The Alternative Art Spaces That Shaped Los Angeles

On the occasion of the 50th anniversary of the landmark feminist performance space ‘Womanhouse’, Lauren Guilford introduces us to three spaces that shaped the Los Angeles art scene as we know it

BY Lauren Guilford in Frieze Los Angeles , Frieze Week Magazine , Opinion | 14 FEB 22

The 1960s and ’70s in Los Angeles saw the emergence of numerous overlapping art communities, making this a pivotal period in which one can trace the roots of the city’s burgeoning modern-day art scene. Back then, Black, female and Chicanx artists, largely dismissed by mainstream culture, established the kind of counterinstitutions they saw necessary to reclaim cultural space. These alternative sites acted as creative incubators, supporting a range of emerging and experimental practices.

Watts Towers Simon Rodia 1951
Simon Rodia standing outside the Watts Towers, 1951. Courtesy: © Getty Images and Hulton Archive

The Watts Towers Arts Center

Between 1921 and 1954, an Italian immigrant, Simon Rodia, designed and built the Watts Towers in Los Angeles: epic, three-dimensional collages made from cement, sand and material scraps. In 1964, artist and educator Noah Purifoy co-founded the Watts Towers Arts Center (WTAC) with Judson Powell and Sue Welsh, intending it to be a place of creative freedom in which Black artists could exhibit work and develop their practices. The WTAC was a critical social space that catalyzed the careers of artists such as Melvin Edwards, David Hammons, Maren Hassinger, Senga Nengudi, John Outterbridge and Betye Saar.

The 1965 Watts Uprising marked a pivotal social-political moment in the history of Los Angeles, as well as that of the US in general. The riots engendered new and more strategic approaches to assemblage art that attempted to reflect the fragmented experience of Black life in America. A swell of exciting practices grew out of this period of cultural creativity, which became known as the Watts Renaissance. For example, Purifoy led the creation of the collaborative work 66 Signs of Neon (1966), a seminal piece made with materials collected in the aftermath of the rioting. As artists experimented with materiality and fragmentation, they also experimented with the body: in their material practices, Nengudi and Hammons evoked bodies that defied fixed identifications. 

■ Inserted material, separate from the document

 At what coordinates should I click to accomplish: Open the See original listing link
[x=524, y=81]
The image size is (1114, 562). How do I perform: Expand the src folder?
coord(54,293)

Exterior of the Woman's Building, Los Angeles, 1975, Maria Karras
Exterior of the Woman’s Building, Los Angeles, 1975. Courtesy: © Getty Research Institute; photograph: Maria Karras

The Woman’s Building

Feminist artists working in Los Angeles in the 1960s and ’70s developed practices that centered unapologetically on women’s experiences. This shift began in 1970, with the establishment of the Feminist Art Program at California State University, Fresno, by artist Judy Chicago. Chicago then co-founded a similar course, with fellow artist Miriam Schapiro, at California Institute of the Arts (CalArts); it was here that Chicago, Schapiro and their students created work for 1972’s ground-breaking Womanhouse, an art installation and performance space that launched the careers of leading feminist artists such as Suzanne Lacy, Mira Schor and Faith Wilding.

The activities and ideas that germinated at California State and CalArts led to the establishment of the Woman’s Building, a space Chicago co-founded with graphic designer Sheila Levrant de Bretteville and art historian Arlene Raven in 1973. It acted as a hub for collaborative and politically engaged feminist artists, cultivating workshops, consciousness-raising groups, performances, coalitions and educational programs. Performance was a central focus for many people working at the Woman’s Building — engaging the body in live art allowed female artists to articulate their lived experiences, better understand their relationships to systems of oppression, and subvert patriarchal representations of women.

LACE summer residency show 2018, ‘Cavernous’
LACE summer residency show 2018, ‘Cavernous’, installation view featuring work by Young Joon Kwak and Mutant Salon. Courtesy: © Los Angeles Contemporary Exhibitions; photograph: Chris Wormald

Los Angeles Contemporary Exhibitions (LACE)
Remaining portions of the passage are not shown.